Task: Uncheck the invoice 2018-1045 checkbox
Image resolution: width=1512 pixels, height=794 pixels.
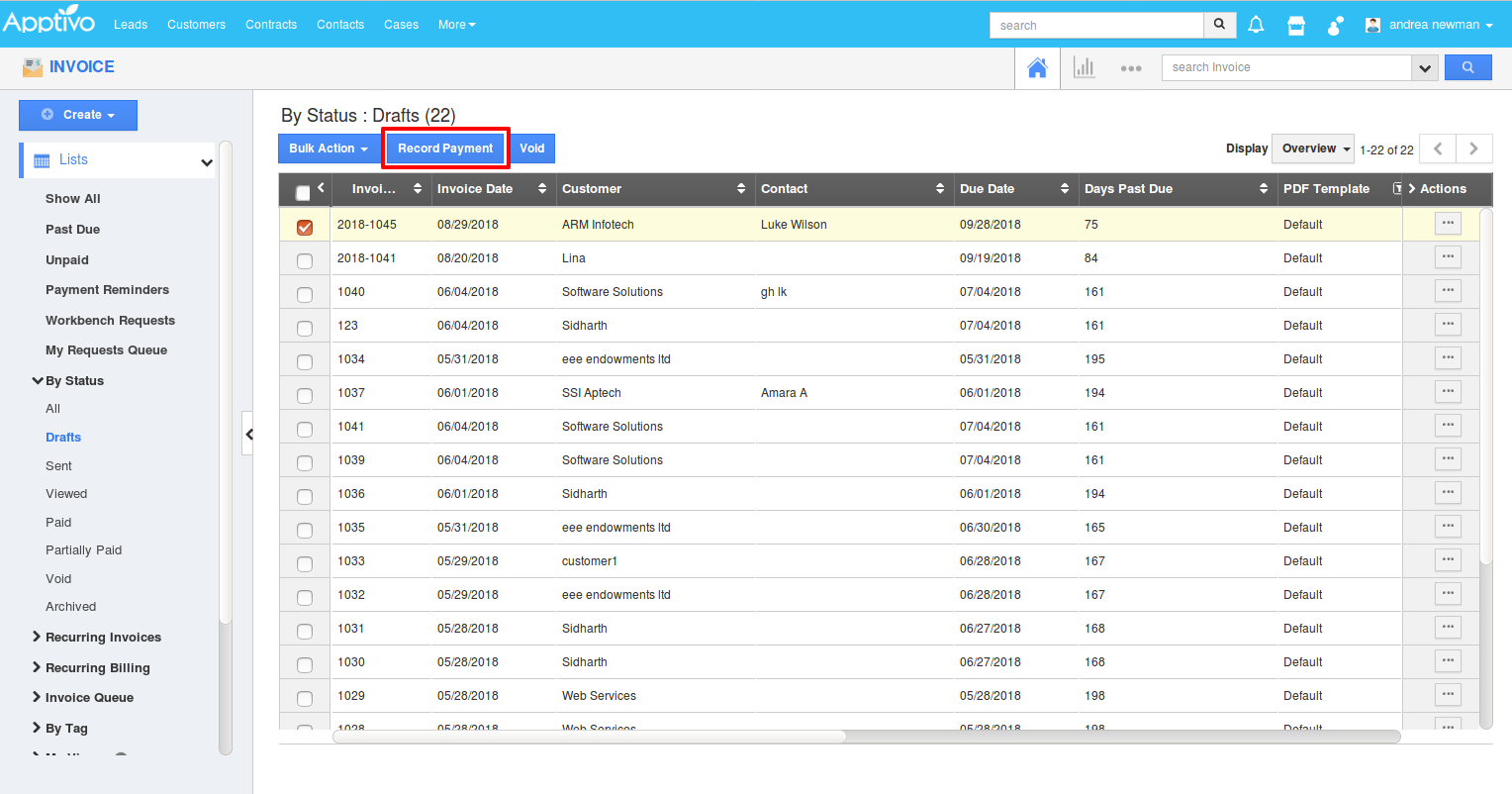Action: (305, 227)
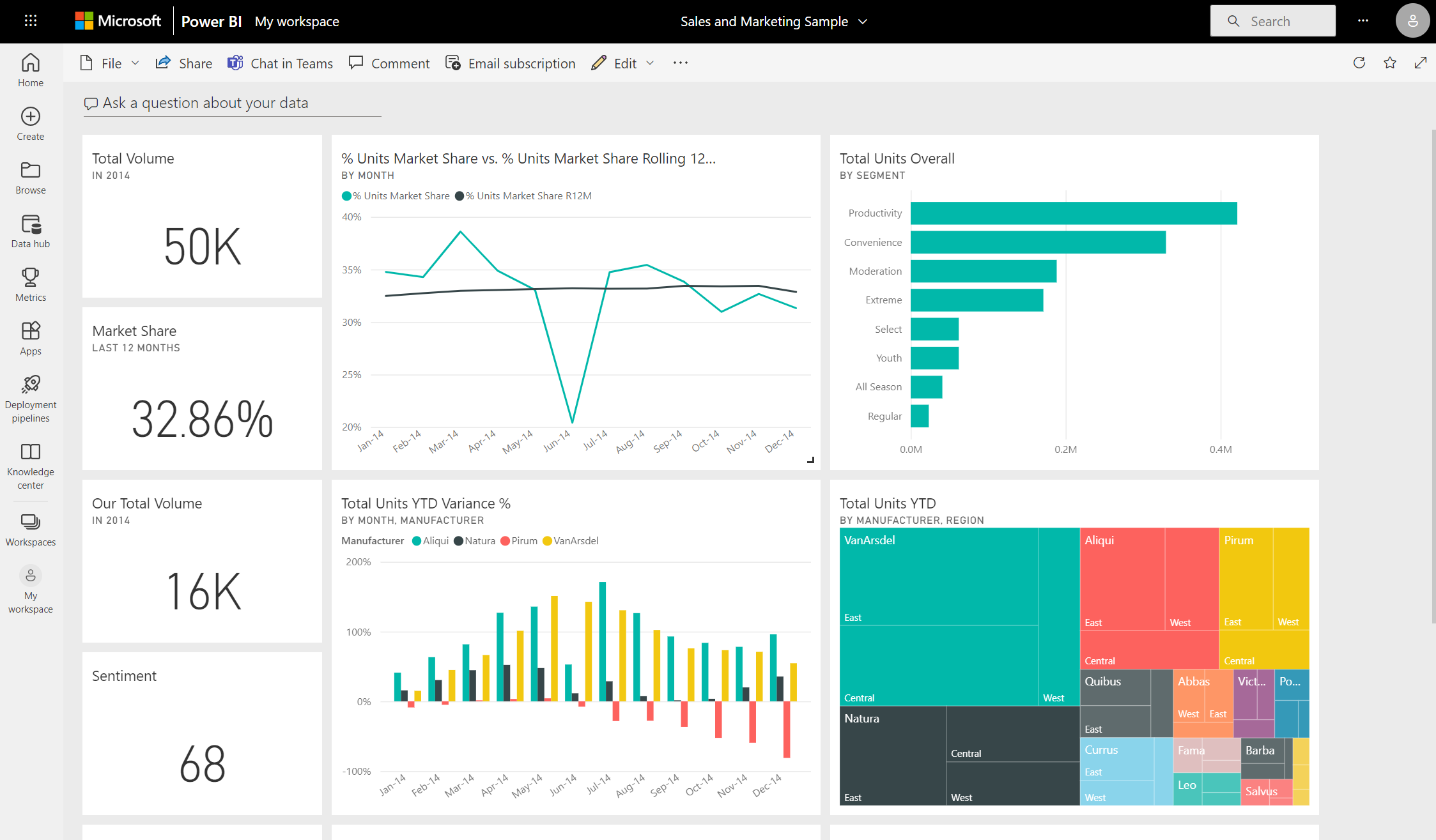The image size is (1436, 840).
Task: Click Ask a question about your data
Action: coord(204,102)
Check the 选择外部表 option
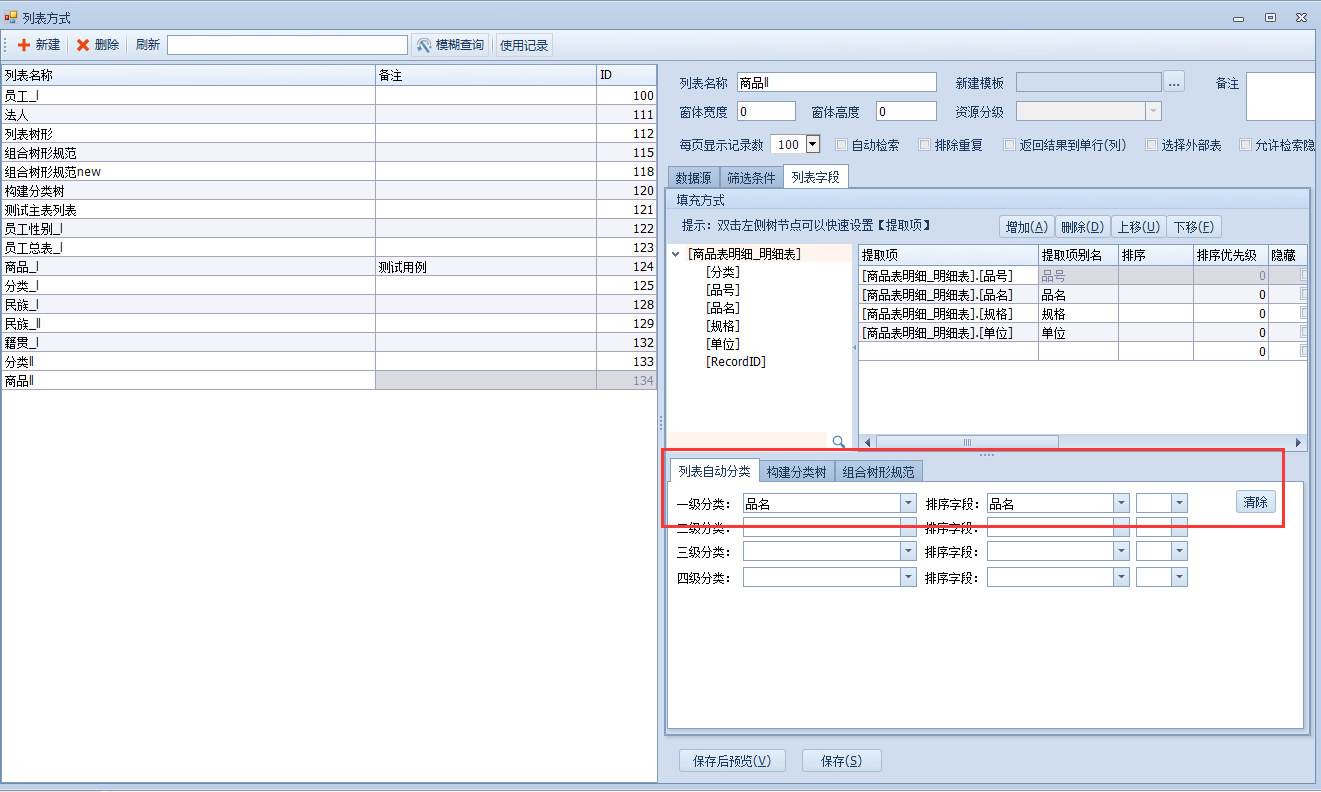 (x=1152, y=145)
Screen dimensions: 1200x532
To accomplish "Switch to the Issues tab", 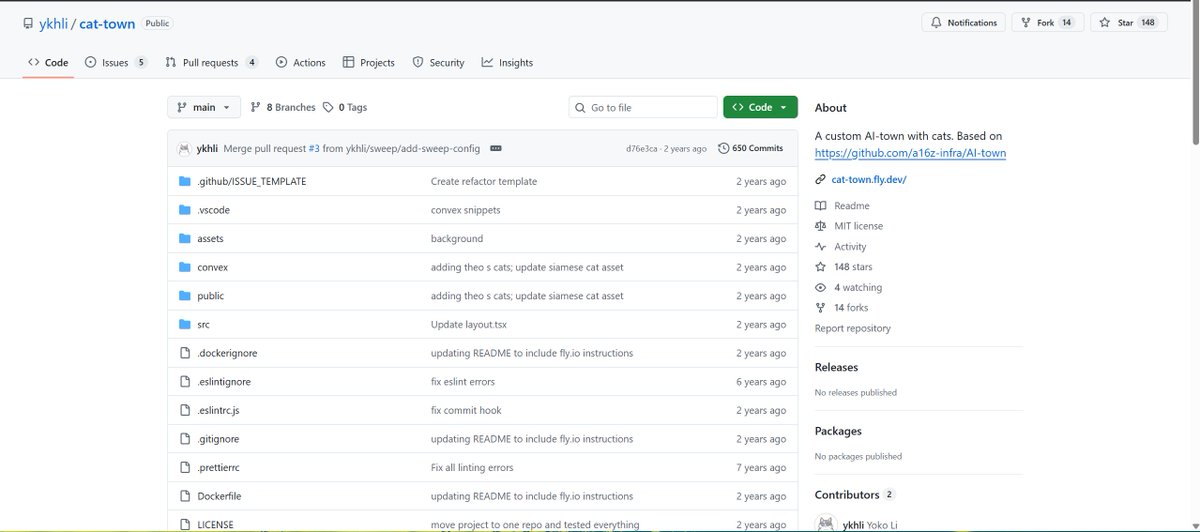I will click(115, 62).
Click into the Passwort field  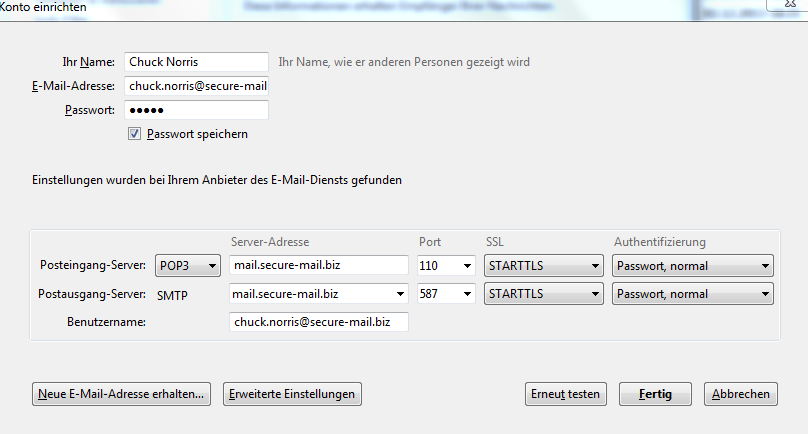point(197,110)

Task instructions>
The lines to reproduce run from the one above containing "Image resolution: width=1512" through the one containing "Screen dimensions: 1200x532". Copy them exactly and leave out all pictures.

Response>
Image resolution: width=1512 pixels, height=794 pixels.
Action: (305, 227)
The image size is (1436, 840).
Task: Click Ask a question about your data
Action: coord(204,102)
Check the 选择外部表 option
 (x=1152, y=145)
Screen dimensions: 1200x532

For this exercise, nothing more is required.